Seasonality of crimes/ offenses

Next, the temporal occurrence of these offenses is investigated. As shown in Fig. 2 the number of recorded incidents varies over the weekdays (note that the number of narcotics incidents is scaled by a factor of 10 for visual reasons). It is obvious that alcohol related offenses are are most common at the weekends in both cities. Furthermore, narcotic reports on weekends are lower in both cities, too.

Offenses per weekday
Fig.2: Drug/ alcohol related offenses per weekday.

This effect can also be clearly seen in a work-day/ non-work-day plot (Fig. 3). Here, the offenses were grouped by weekdays (non-work weekend ranges from Friday after 8pm till Monday 4am, US national holidays are also considered non-work-days). The number of incidents in non-work-day episodes is clearly higher for alcohol related offenses but about 20-25% lower for narcotic related offenses).

Offenses per work-/ non-work-day
Fig.3: Offenses split into work- and non-work-days

In addition to the weekly cycle, a diurnal variability of reports can be detected. In Fig. 4 the normalized number of offenses is plotted for 24-hour bins. It can be observed that “Driving under the Influence” is substantially higher from 8pm to 5am in both cities. “Liquor violation” also increased with day time (San Francisco), but the small number of incidents and the inconclusive trend for Seattle point at a schema mismatch for this class in this city. “Narcotics” incidents are dominant at daytime in both cities, with a small secondary peak from 8pm to 11pm in Seattle.

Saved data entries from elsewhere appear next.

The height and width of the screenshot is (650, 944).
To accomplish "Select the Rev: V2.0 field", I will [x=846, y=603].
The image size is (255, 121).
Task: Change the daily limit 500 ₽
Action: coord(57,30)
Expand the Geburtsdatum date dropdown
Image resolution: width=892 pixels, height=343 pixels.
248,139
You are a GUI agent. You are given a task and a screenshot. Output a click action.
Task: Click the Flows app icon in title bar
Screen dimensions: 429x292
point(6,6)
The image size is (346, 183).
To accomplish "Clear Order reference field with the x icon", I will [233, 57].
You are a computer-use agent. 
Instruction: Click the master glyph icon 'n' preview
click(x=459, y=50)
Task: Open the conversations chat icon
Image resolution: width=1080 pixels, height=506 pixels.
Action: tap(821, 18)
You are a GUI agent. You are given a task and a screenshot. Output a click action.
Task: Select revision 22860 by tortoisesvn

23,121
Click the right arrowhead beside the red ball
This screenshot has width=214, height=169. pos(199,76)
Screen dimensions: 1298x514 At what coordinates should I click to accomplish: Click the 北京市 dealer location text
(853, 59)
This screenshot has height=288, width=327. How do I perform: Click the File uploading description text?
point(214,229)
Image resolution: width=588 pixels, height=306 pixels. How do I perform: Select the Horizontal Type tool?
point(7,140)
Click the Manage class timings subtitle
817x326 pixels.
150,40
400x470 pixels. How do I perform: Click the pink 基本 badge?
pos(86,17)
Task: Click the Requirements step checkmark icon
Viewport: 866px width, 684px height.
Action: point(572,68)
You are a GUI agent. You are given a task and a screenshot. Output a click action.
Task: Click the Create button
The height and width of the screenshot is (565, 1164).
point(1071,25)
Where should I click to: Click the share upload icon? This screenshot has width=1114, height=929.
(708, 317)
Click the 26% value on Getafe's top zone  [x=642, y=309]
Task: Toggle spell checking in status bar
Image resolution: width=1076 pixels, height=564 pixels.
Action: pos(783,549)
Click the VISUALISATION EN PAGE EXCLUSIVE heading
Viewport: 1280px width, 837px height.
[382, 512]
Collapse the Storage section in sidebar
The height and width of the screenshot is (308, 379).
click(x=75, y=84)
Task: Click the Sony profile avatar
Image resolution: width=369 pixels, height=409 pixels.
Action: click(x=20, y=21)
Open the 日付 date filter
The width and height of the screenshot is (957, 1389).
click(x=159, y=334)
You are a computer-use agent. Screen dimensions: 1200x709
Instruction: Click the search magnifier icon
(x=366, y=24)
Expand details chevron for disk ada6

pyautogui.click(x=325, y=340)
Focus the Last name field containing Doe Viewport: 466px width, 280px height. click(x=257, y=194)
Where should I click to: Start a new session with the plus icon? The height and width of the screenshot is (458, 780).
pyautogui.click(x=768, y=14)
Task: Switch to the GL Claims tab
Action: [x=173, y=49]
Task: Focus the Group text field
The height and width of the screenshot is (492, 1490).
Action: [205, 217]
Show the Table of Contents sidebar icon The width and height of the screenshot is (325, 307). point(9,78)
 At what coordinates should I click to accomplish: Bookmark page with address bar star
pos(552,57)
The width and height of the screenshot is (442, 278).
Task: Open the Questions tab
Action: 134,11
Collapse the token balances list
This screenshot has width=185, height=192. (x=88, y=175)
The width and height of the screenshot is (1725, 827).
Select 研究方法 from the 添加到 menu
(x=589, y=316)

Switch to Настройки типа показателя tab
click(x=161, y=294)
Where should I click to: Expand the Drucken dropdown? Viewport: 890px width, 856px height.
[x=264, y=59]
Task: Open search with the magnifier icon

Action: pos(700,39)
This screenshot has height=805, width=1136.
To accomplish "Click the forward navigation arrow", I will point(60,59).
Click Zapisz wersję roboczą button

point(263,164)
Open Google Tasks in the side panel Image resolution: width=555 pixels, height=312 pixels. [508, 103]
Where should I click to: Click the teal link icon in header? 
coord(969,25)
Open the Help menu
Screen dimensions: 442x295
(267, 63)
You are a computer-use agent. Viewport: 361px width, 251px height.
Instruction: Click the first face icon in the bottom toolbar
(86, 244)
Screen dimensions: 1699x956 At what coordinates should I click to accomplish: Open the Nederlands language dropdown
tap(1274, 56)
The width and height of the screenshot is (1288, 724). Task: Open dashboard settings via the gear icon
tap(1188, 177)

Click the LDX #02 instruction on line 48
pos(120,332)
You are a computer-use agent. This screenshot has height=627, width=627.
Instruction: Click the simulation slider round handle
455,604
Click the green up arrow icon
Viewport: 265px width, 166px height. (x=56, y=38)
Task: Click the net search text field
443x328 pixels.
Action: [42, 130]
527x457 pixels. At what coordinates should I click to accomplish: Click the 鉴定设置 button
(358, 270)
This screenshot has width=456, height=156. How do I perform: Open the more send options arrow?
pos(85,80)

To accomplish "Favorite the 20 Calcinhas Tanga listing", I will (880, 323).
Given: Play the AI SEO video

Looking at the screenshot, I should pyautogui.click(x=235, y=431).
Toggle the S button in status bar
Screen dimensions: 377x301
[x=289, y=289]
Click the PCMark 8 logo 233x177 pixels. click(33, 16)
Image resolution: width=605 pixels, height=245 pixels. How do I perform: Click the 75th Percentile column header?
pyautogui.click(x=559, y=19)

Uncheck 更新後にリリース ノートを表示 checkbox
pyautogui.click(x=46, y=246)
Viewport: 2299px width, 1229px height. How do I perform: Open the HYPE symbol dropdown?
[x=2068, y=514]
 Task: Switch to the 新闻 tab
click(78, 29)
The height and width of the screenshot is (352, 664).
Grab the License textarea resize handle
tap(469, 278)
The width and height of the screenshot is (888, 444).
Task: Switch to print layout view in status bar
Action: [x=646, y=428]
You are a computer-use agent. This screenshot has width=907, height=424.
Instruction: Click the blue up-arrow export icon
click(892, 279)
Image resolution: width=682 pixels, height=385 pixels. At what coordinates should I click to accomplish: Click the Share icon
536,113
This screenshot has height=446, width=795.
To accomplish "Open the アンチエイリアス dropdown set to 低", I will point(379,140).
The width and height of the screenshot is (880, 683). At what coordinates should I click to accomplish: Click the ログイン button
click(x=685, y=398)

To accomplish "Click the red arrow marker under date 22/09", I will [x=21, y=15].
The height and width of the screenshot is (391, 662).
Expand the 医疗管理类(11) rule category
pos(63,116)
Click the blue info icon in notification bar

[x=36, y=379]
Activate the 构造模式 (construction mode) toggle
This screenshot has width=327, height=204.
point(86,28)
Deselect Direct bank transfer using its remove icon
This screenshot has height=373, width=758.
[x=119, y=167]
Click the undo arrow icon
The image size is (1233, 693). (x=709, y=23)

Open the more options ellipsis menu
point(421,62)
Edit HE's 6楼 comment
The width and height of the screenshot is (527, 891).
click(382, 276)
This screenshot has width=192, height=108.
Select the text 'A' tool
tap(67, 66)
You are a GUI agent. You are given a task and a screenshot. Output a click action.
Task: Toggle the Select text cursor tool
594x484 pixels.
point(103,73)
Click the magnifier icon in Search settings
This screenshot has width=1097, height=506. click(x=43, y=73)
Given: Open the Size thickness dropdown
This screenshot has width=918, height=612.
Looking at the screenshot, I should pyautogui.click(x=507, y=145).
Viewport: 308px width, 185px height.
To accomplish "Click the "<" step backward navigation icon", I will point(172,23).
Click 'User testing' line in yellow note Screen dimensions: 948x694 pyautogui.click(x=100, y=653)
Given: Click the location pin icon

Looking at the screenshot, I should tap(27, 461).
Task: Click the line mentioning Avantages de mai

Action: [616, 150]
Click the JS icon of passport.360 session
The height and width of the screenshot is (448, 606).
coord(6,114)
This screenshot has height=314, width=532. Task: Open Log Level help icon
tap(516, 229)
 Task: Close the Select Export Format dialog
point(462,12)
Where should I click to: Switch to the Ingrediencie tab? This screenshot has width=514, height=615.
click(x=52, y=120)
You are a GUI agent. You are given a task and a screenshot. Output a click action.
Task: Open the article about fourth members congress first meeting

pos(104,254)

Hourly number of incidents
Fig.4: Offenses split into hourly intervals

A classification in day/ night statistics (night: 9pm - 6am) further illustrates the strong difference in occurrence frequency for day and night hours (Fig. 5).

Offenses per day-/ night-time
Fig.5: Offenses split into day and night hours

Location of crimes/ offenses

In addition to the temporal variability, the offenses also vary by their location. To illustrate this, incidents were mapped by their reported geographic coordinates.

In Fig. 6 & 7 day and night incidents for the three offenses are mapped (light colors: day, darker colors: night). It is clear that “Narcotics” dominate in the CBD area of San Francisco, where as the other offenses are scattered more white spread.

Location of offenses in SFO
Fig.6: Location of offenses in San Francisco

In Seattle, “Driving under the Influence” and “Narcotics” dominate in the CBD and the few reported incidents of “Liquor Violation” also occur in this area, although the small sample size makes a good interpretation difficult.

Location of offenses in SFO
Fig.7: Location of offenses in Seattle

Summary

It was shown that the time and location of drug and alcohol related incidents varies strongly for both San Francisco and Seattle. However, often they do follow similar patterns. A more in-depth analysis is hampered by the different data structures and a more thorough feature mapping is required for more advanced analytics.